Apologies for the delay in responding, I thought I'd better dig out
build my script to check to see what unwind tables were present in
libunwind. I found that when building libunwind I needed
-DCMAKE_TRY_COMPILE_TARGET_TYPE=STATIC_LIBRARY for the CMake test for
unwind tables to succeed when cross-compiling. If I took that out the
test failed and I ended up with no exceptions.
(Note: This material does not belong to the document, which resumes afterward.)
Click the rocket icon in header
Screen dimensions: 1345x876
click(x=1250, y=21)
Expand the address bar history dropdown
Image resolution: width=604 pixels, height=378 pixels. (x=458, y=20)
Using qemu-arm I was able to reproduce the failure when there were no
unwind tables in libunwind. So empirically it seems like unwind tables
are required. If I get some time tomorrow I'll check the libunwind
source to see if it starts the unwinding from libunwind itself. If it
is required for a significant part of libunwind on Arm, then ideally
we would want to fail the build if the flag were not supported.

Peter


>
>
> Are you trying to build libunwind into a shared library? I don't think
> that is a supported configuration due to the cyclical dependency.
>
>
> I’m building a static library.
>
> I’m building llvm & clang & lld first using the native compiler (MSVC), and then the just-built clang acts as a cross-compiler for the runtime libraries that you’ve mentioned.
>
>
> Peter
>
> So, the main question remains: when we’re configuring libunwind build, CMake checks the -funwind-tables flag and that check fails because the __aeabi_unwind_cpp_pr0 symbol is absent. This symbol should be defined in libunwind, which is not build yet. I’m having a hard time understanding how can this be even possible. Can it be that you are not experiencing the problem because your clang uses libgcc and not compiler-rt?
>
>
> Can I ask that you try and narrow down what the problem is, what your
> environment is, and comment on the PR if it helps reproduce? It is
> definitely worth looking at the output of clang -v to see which
> unwinder it is using, by default it will be libgcc_s on Linux.
>
>
> Peter
>
>
> However, the CMake check fails with the following error:
>
> ```
> ld.lld: error: undefined symbol: __aeabi_unwind_cpp_pr0
>
> referenced by src.cxx
>
>
>             CMakeFiles/cmTC_e9739.dir/src.cxx.o:(.ARM.exidx.text.main+0x0)
>
>
> clang++: error: linker command failed with exit code 1 (use -v to see invocation)
>
> ninja: build stopped: subcommand failed.
>
> Source file was:
> int main() { return 0; }
> ```
>
> No wonder! __aeabi_unwind_cpp_pr0 is defined in libunwind itself, which we haven’t built yet.
>
> If I instead set the -funwind-tables flag unconditionally using `add_compile_flags(-funwind-tables)` instead of `add_cxx_compile_flags_if_supported(-funwind-tables)`, everything is fine and the aforementioned bug is gone.
>
> I’ve found a PR which seemed to address this: https://reviews.llvm.org/D31858 (cc’ing @phosek, @compnerd and @beanz as participants of this PR). It mentions that the __aeabi_unwind_cpp_pr0 symbol is provided by the compiler runtime. However, as I’ve already said, it lives in libunwind, so the problem doesn’t seem to be solved.
>
> I’m very tempted to just set the -funwind-tables flag unconditionally, but I’m afraid it’ll break something. What would be the right solution for building libunwind with this flag for ARM Linux?